PELLET MILL ROLLER SHELL HARD COATING AND METHOD OF APPLYING HARD COATING

Abstract

The present invention provides a process and product for applying a hard coating to corrugated roller shells, and other roller shells having an irregular outer contact surface with raised portions. The roller, together with the welding electrode and associated particle feeder are movably attached to a fixture that allows them to move with respect to each other. The electrode is positioned at a starting location, actuated to form a weld puddle into which the particles are fed, and moved along an application path that follows the raised portions.

Description

BACKGROUND OF THE INVENTION

Field of the Invention

The present invention relates to the field of wear resistant machine parts, and more particularly to a pellet mill roller shell with a hard coating, and a method of applying the hard coating.
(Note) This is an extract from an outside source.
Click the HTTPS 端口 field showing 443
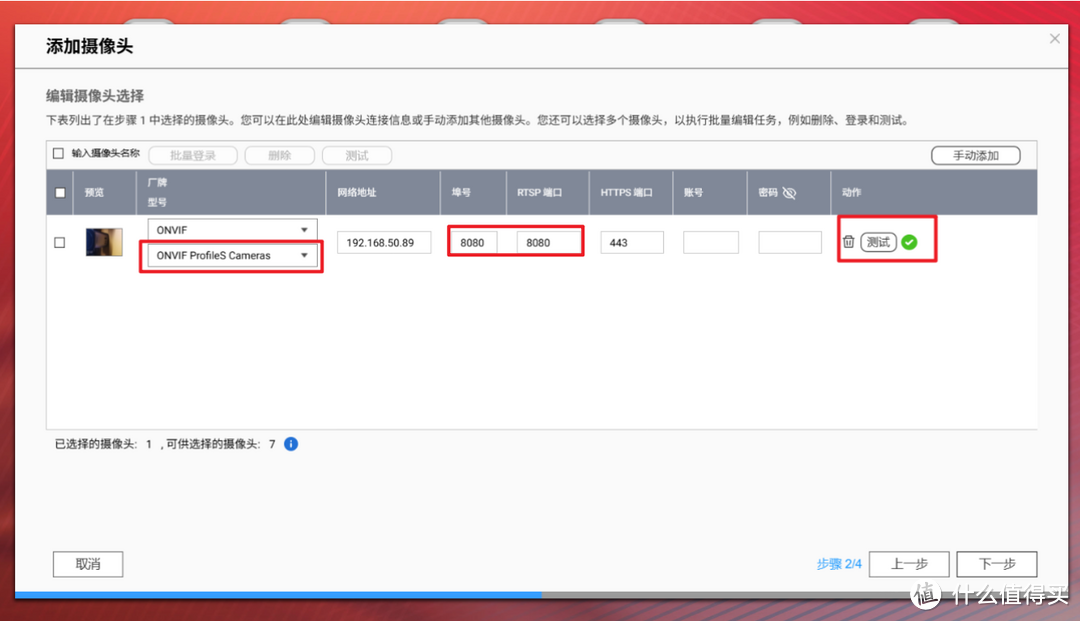 pyautogui.click(x=631, y=241)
Description of Related Art

As can be seen by reference to the following U.S. Pat. No. 4,097,711 the prior art teaches a method of applying a hard coating including hard surfacing particles such as tungsten carbide, titanium carbide, and aluminum oxide. The '711 describes a process for hard coating a carbonized steel surface of a roller shell that has a uniform smooth outer contact surface. The hard coating is applied in narrow strips in a path around the circumference of the outer surface of the shell, with an interpass overlap, until the entire width of the shell surface is coated.
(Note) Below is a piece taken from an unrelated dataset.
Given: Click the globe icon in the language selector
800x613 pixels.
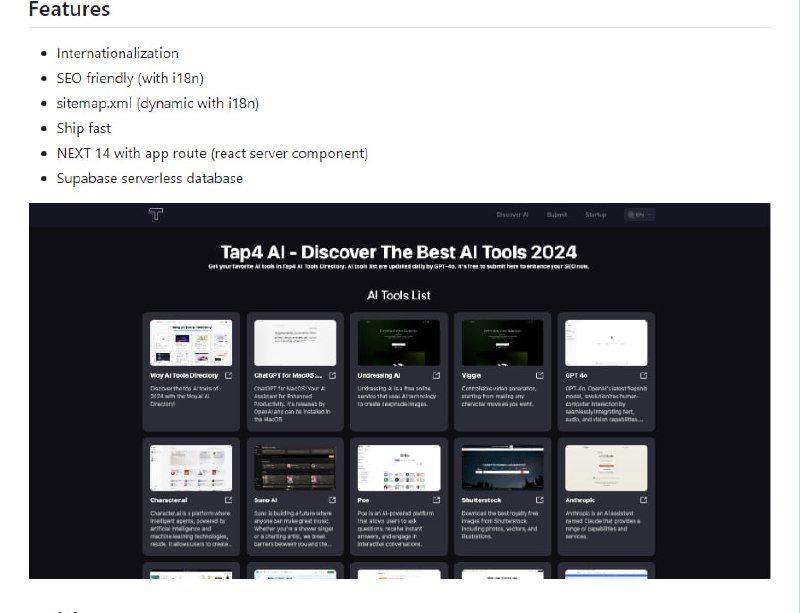Looking at the screenshot, I should 630,214.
It is necessary to rotate the shell around allowing the shell to cool so that the hardfacing weld adheres to the substrate. Then on the next pass, to increase the toughness of the weld, it is necessary to slightly overlap the existing weld to join the two passes. The carburization of the shell pre and post heat treat made the surface very brittle so that it is critical not to have any edges when put into production.

To avoid failure under working conditions, the finished surface has to be relatively flat and free from peaks and valleys with absolutely no voids in the tungsten. It is necessary to coat the entire surface or the tungsten will pop off.

The rollers with a smooth surface do not provide good traction. Roller shells with corrugated surfaces, or other surfaces with raised portions, are desirable. However, when the method of the '711 patent has been used on roller shells having an outer surface with raised portions, such as corrugations, diamonds, dimples, etc., the hard coating does not stay attached long enough to make the shell a marketable product.

As a consequence of the foregoing situation, there has existed a longstanding need for a new and improved process for applying a hard coating to corrugated roller shells, and other roller shells, having an irregular outer contact surface, and the provision of such a process and product stated object of the present invention.

BRIEF SUMMARY OF THE INVENTION

Briefly stated, the present invention provides a process and product for applying a hard coating to corrugated roller shells, and other roller shells having an irregular outer contact surface with raised portions. The roller, together with the welding electrode and associated particle feeder are movably attached to a fixture that allows them to move with respect to each other. The electrode is positioned at a starting location, actuated to form a weld puddle into which the particles are fed, and moved along an application path that follows the raised portions.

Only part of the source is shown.